Keys to Data Fluency: Less Data, More Insights

The most common mistake in ineffective data products is an inability to make difficult decisions about what information is most important. Amanda Cox of The New York Times graphics department summed up this problem perfectly:

“Data isn’t like your kids—you don’t have to pretend to love them equally.” — Amanda Cox, New York Times Design Group

Photo: Unsplash - Etienne Girardet

Photo: Unsplash - Etienne Girardet

Often information gets included in data products for reasons that are superfluous to the purpose, audience, and message—reasons that cater the product to someone influential or use information that has been included historically. The bar should be higher. Here are a few strategies to help narrow down to the information that matters:

Find the core problem

Your data product should be more than a lot of data on a screen or page. It should have a core theme based on the essence of the problem. For example, a sales dashboard may be designed around the question, “How can we more effectively move leads through our pipeline?” Or a marketing dashboard may strive to answer, “How can we optimize our marketing investments?” Finding this core problem can give you the logic and argument for discarding extraneous information.

Ask a better question

Data requirements can quickly turn into a laundry list of unrelated metrics, dimensions, and half-baked analyses. The root of this problem stems from asking, “What would you like to know?” The follow-up question that narrows down the list of requirements is, “What would you do if you knew this information?” This question separates the novel and whimsical desires from the important and actionable information.

Push to the appendix

Sometimes, it is impossible to ignore the requests for certain information to be included in a data product. Multiple audiences demanding a multitude of metrics. In these cases, it can be helpful to create an appendix report that includes some of these requests. Doing so can help keep the focus on the most critical data.

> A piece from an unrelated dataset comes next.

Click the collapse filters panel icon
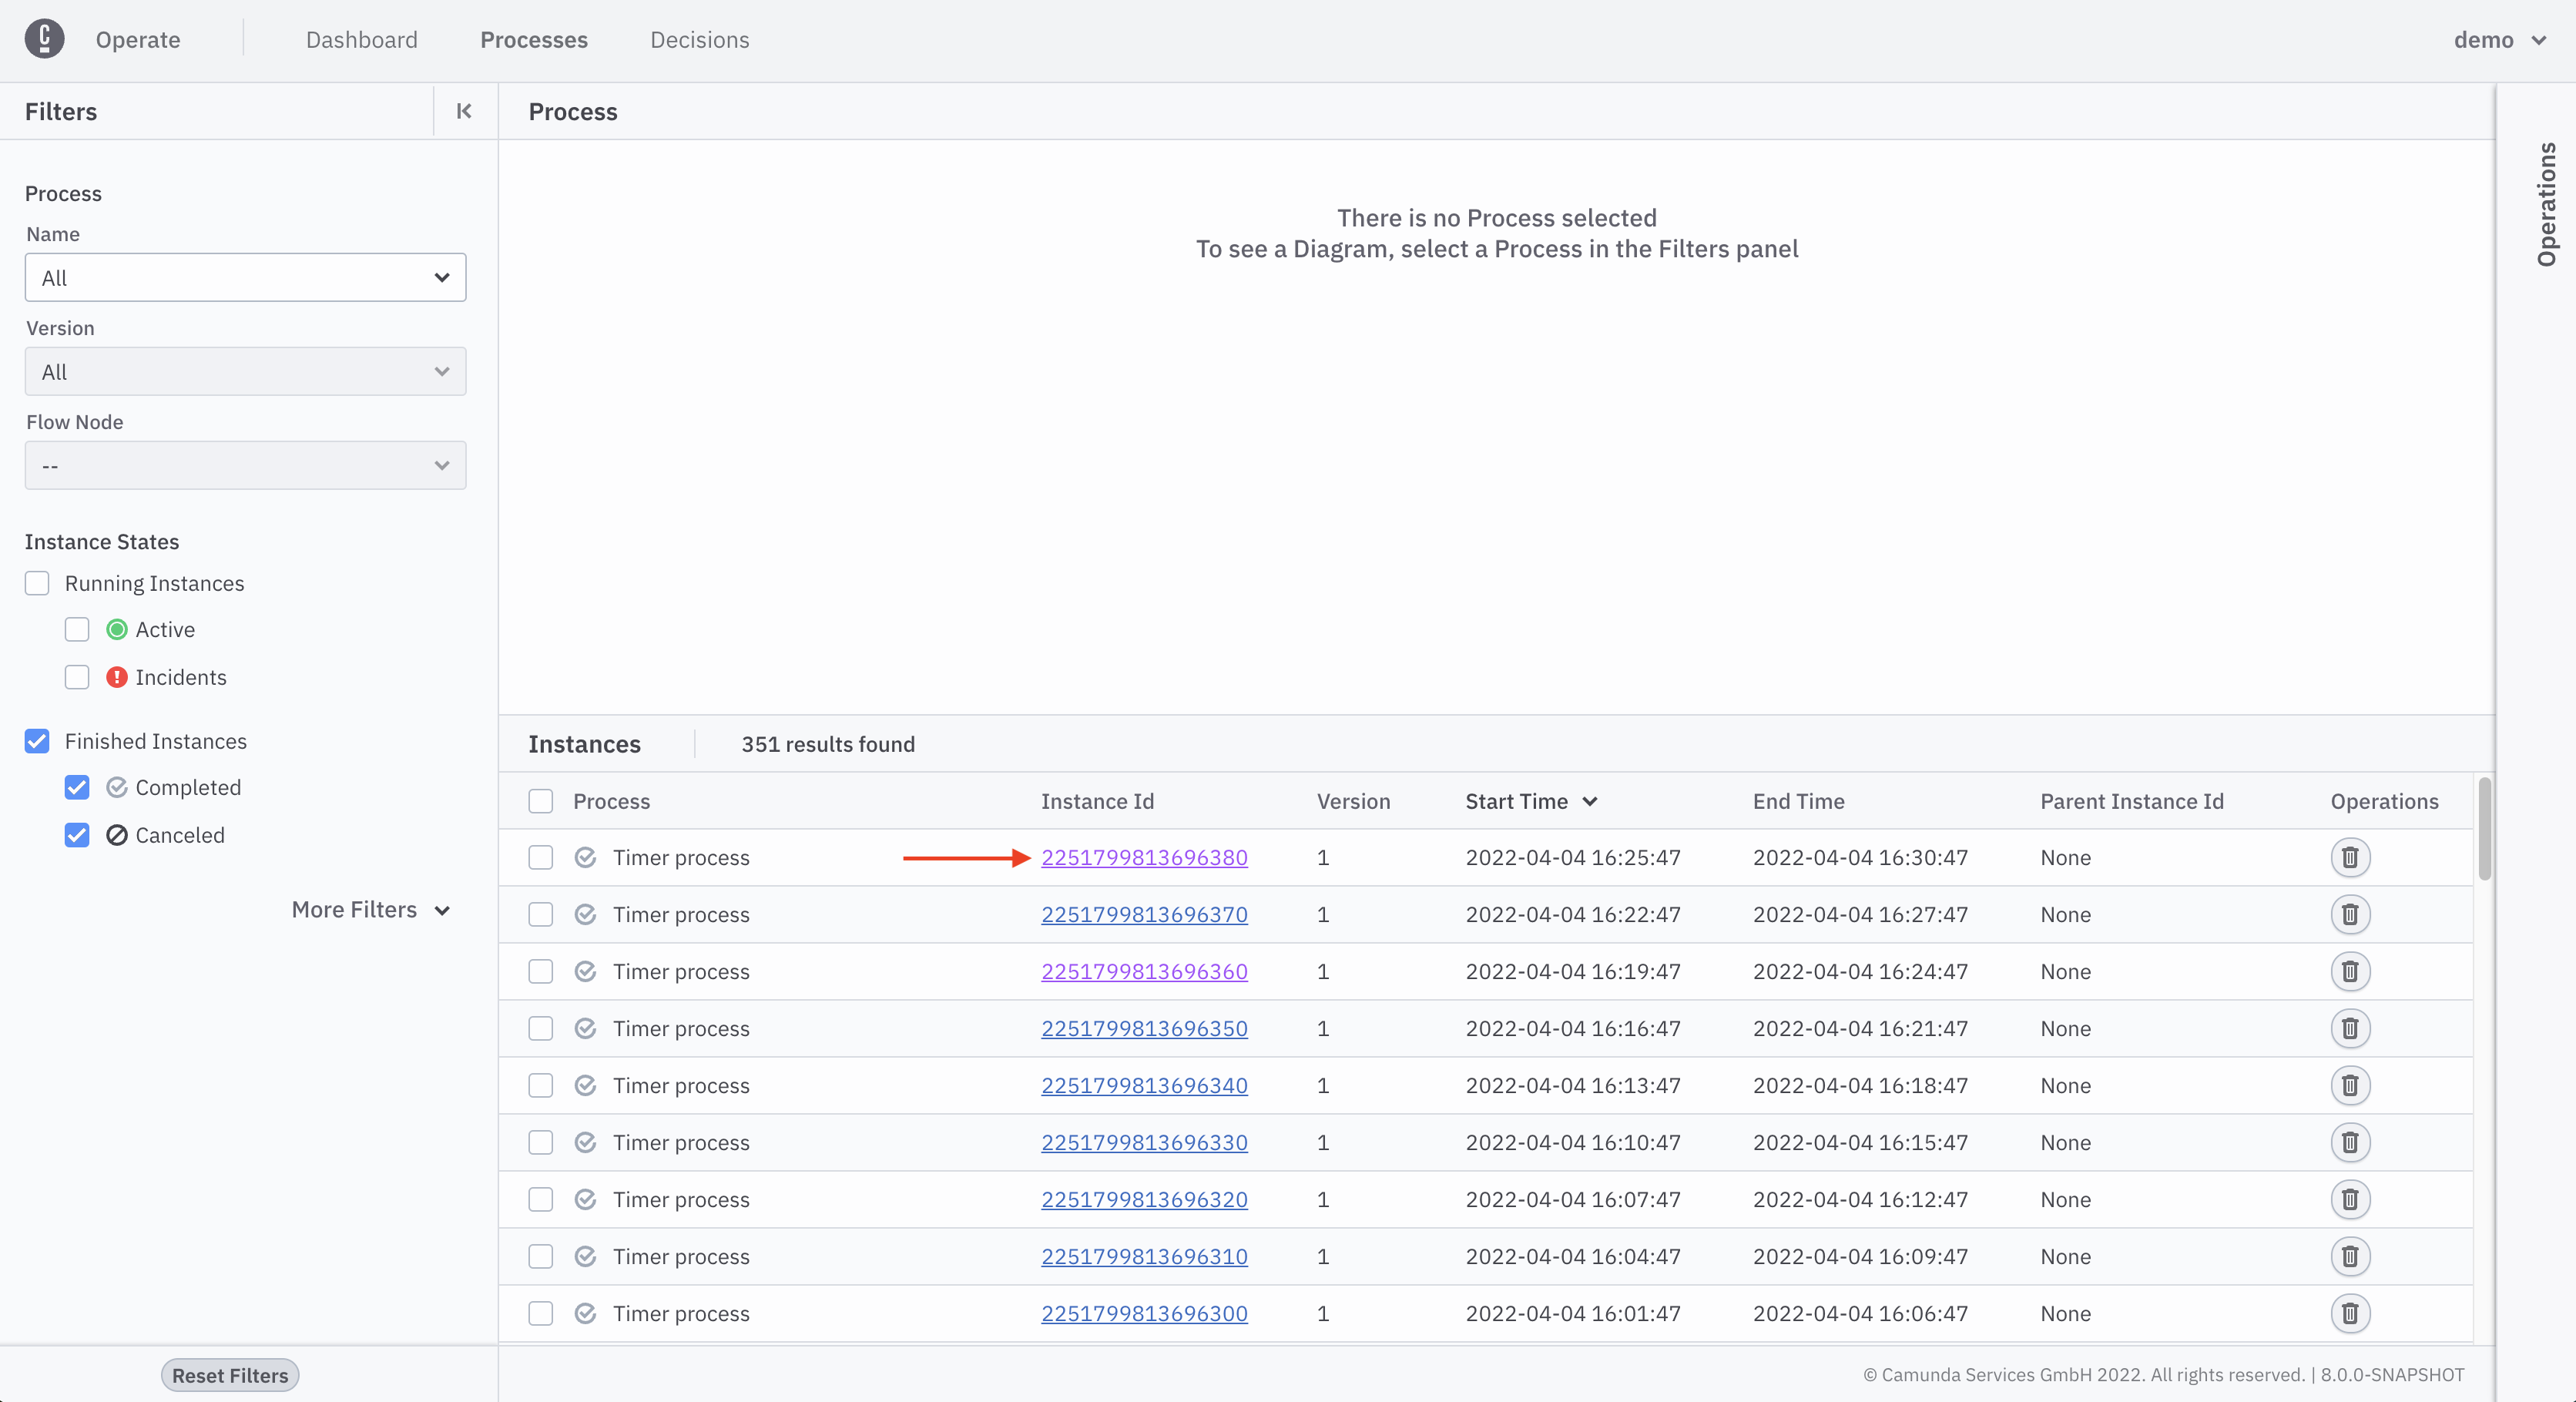 click(x=465, y=110)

Separate explanation from exploration

Tools designed for explaining data need to be narrowly focused with a clear topic and address a limited set of questions. Exploration or data analysis tools serve a different purpose. There are many data products designed to give the users a broad palette to explore a variety of data. It helps to understand which of these goals you are setting out to serve. Here’s an article with the five differences between exploration and explanation.


The success of many data products is determined by an ability to distinguish between useful, productive information and interesting but ultimately extraneous information. In short, we echo the sentiment expressed by French author Antoine de Saint-Exupéry:

“Perfection is achieved, not when there is nothing more to add, but when there is nothing left to take away.”